Over a mean follow-up period of 6.4 years, the authors ascertained 232 cardiovascular events, namely 113 coronary events, 79 strokes, and 40 heart failure events. After adjusting for age and sex, patients with obesity exhibited an approximately threefold increased risk of experiencing a cardiovascular event. NTproBNP and high-sensitivity Troponin measurements provided additional information, particularly in patients with obesity. In fact, an increase in both biomarkers identified a group of patients with obesity at strikingly high cardiovascular risk.

An important limitation of the study is that groups differed in terms of important confounding variables such as age, prescription of antihypertensive drugs, type 2 diabetes mellitus prevalence, high density lipoprotein-cholesterol, estimated glomerular filtration rate, and blood pressure. While the study suggests that NTproBNP and high-sensitivity troponin T predicts risk in patients with obesity and arterial hypertension, interpretation of these biomarkers is not always straightforward. For example, obesity is associated with a paradoxical reduction in circulating natriuretic peptides, which may contribute to metabolic disease. However, natriuretic peptides appear to increase as cardiovascular disease emerges [8]. Moreover, a recent study in participants of the Tromsø 7 study in Northern Norway suggested that NTproBNP and high-sensitivity Troponin T measurements appear to have low sensitivities when screening for heart failure in the general population [9].

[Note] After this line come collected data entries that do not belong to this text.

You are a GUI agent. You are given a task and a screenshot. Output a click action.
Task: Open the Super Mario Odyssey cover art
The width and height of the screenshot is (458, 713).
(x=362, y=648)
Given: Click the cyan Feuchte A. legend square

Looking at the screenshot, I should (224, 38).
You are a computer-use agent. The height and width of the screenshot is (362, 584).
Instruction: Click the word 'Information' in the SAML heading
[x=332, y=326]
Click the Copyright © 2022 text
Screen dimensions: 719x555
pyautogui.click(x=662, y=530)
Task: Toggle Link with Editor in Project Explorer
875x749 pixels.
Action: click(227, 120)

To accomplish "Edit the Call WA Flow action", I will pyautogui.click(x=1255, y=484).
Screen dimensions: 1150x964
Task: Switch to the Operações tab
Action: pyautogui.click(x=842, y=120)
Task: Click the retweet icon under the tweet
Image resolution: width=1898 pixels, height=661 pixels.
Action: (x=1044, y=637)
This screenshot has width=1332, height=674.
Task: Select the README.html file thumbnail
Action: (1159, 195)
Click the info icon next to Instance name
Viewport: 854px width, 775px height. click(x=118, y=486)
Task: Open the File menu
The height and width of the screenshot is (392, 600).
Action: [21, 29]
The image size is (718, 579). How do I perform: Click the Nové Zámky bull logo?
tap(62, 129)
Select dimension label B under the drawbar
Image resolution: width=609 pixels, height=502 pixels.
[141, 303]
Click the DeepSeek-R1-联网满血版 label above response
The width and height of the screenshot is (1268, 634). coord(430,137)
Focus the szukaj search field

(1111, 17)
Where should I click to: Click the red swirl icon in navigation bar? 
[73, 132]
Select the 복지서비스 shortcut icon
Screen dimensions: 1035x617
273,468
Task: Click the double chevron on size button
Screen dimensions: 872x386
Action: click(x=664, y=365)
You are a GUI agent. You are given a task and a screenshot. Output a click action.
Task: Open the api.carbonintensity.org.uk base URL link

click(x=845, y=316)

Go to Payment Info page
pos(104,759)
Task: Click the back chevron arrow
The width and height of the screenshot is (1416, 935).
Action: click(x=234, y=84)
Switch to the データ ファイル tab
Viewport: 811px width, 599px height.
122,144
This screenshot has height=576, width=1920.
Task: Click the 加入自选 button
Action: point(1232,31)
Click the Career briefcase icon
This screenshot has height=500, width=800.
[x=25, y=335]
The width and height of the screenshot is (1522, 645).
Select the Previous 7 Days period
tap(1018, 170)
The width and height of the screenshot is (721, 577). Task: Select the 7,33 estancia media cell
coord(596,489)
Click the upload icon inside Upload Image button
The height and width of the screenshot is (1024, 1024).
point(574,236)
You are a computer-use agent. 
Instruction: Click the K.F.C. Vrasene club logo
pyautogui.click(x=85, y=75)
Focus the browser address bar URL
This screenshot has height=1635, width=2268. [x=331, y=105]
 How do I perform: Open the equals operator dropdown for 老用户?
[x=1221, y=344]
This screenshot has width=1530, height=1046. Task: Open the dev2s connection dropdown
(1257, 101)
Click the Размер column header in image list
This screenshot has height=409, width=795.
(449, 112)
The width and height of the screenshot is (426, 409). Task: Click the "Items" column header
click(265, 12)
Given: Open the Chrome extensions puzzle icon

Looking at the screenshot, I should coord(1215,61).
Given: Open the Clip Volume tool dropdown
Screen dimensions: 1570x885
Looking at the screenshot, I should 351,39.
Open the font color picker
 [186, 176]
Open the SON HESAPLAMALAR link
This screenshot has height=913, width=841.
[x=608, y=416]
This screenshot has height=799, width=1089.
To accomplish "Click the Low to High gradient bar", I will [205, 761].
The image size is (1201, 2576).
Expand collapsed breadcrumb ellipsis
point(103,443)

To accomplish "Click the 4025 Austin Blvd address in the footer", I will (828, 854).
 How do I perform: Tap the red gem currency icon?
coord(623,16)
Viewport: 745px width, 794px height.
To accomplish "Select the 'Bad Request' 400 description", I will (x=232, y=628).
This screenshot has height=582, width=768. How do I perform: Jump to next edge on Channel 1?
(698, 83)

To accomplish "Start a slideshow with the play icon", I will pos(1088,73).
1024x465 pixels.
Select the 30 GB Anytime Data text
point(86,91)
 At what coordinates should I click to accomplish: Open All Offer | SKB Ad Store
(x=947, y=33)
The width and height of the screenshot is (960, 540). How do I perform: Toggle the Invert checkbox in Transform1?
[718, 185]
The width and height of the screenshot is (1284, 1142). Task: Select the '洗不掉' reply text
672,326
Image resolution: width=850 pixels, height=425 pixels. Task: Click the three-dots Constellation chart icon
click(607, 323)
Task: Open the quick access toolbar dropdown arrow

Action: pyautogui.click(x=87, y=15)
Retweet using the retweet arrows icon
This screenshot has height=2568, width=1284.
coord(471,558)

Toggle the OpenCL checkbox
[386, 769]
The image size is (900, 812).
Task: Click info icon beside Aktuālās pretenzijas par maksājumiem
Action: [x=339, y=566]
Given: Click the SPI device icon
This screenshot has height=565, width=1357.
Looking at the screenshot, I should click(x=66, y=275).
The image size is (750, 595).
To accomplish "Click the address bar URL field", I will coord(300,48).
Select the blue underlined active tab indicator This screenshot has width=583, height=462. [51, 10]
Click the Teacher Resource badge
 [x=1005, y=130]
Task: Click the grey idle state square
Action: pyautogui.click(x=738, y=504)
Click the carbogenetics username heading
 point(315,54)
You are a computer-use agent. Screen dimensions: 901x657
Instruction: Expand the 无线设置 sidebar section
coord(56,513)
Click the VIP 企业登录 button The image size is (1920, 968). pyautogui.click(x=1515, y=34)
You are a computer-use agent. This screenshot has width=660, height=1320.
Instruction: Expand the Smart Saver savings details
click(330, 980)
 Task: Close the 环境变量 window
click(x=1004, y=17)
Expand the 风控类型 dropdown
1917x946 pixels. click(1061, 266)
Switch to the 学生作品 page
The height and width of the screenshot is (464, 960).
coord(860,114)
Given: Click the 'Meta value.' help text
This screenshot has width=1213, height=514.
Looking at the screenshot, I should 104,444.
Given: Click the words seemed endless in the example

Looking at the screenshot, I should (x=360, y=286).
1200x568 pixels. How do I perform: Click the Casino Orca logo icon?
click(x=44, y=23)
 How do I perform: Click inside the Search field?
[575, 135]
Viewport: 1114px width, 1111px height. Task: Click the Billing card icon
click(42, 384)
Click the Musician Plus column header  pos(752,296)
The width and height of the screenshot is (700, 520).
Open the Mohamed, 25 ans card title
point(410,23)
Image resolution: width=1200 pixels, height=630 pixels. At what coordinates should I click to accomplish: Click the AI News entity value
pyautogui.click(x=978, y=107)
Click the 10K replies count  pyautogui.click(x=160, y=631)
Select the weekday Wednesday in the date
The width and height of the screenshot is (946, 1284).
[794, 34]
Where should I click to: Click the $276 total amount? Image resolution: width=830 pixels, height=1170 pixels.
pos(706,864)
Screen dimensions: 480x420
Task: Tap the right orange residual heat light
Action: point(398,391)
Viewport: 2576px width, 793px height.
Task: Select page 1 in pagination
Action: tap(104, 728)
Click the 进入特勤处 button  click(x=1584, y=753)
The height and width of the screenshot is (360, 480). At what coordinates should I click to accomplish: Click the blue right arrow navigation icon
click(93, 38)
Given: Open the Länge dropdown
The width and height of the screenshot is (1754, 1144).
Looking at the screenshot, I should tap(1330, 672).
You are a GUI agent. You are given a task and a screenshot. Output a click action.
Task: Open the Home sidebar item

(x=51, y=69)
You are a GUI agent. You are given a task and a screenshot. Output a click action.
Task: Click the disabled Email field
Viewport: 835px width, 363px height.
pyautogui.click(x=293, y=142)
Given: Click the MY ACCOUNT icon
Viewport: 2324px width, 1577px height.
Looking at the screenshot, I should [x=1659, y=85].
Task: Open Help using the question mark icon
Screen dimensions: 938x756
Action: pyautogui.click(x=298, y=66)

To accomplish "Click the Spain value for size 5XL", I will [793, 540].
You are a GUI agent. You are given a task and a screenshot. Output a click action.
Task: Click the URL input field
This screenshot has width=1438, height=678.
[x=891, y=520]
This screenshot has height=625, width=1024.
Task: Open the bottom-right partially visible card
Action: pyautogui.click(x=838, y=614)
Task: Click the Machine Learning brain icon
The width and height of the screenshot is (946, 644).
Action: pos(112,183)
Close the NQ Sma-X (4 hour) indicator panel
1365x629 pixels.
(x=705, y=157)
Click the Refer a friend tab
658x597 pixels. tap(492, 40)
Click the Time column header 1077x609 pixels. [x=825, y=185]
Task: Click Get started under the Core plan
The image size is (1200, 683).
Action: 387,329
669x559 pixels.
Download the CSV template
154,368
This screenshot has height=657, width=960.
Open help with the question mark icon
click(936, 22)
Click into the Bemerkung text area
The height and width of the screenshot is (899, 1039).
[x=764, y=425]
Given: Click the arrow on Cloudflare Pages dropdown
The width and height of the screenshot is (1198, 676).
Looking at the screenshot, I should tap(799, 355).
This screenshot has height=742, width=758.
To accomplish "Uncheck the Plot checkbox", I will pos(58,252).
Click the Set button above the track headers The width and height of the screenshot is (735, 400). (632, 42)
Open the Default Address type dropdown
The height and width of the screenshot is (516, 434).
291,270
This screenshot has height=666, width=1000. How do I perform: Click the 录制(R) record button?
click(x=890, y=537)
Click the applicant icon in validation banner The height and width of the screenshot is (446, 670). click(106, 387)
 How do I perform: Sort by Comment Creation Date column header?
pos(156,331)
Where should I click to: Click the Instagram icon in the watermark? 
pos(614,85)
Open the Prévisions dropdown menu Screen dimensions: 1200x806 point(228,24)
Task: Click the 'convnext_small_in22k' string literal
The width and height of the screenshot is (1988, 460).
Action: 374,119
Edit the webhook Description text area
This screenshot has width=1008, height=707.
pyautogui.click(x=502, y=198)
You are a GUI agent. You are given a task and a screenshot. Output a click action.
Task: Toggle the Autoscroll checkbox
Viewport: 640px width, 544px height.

Despite these issues, Watanabe et al. [7] should be commended for providing an important piece of evidence that may aid in managing patients with arterial hypertension and obesity in the future. Perhaps, such measurements could be applied to target treatments to patients with obesity most likely to benefit. In addition to refining antihypertensive and lipid lowering therapies, the approach could be utilized when prescribing weight loss interventions. While healthy eating and physical exercise can be recommended for most people, they rarely help to attain sustained reductions in body weight in patients with obesity. Over many years, weight loss medications exhibited limited efficacy but were fraught with side effects. A new generation of drugs shows substantially improved efficacy and safety profiles. For example, once weekly treatment with the semaglutide decreased body weight by 15.8% compared 6.4% on daily liraglutide treatment [10]. Over 72 weeks, once weekly treatment with tirzepatide, a dual glucose- dependent insulinotropic polypeptide and GLP-1 RA, reduced body weight dose-dependently by up to 20.9% [11]. These treatments will be costly and health benefits may vary between patients. Bariatric surgery is another approach to elicit substantial weight loss. In addition to sustained weight loss, bariatric surgery can improve cardiovascular and metabolic morbidity and mortality. However, these benefits have to be weighed against operative risks, the need for long-term nutritional counselling, and substantial costs [12]. Perhaps, circulating biomarkers such as those studied by Watanabe et al. [7] may help to give better advice to our patients with obesity and arterial hypertension. Implementing all this knowledge in clinical practice will be challenging. We dare to speculate that artificial intelligence-based approaches may help us to cope with this complexity, allow for a more individualized treatment approach, and save time that is better spent talking to our patients [13].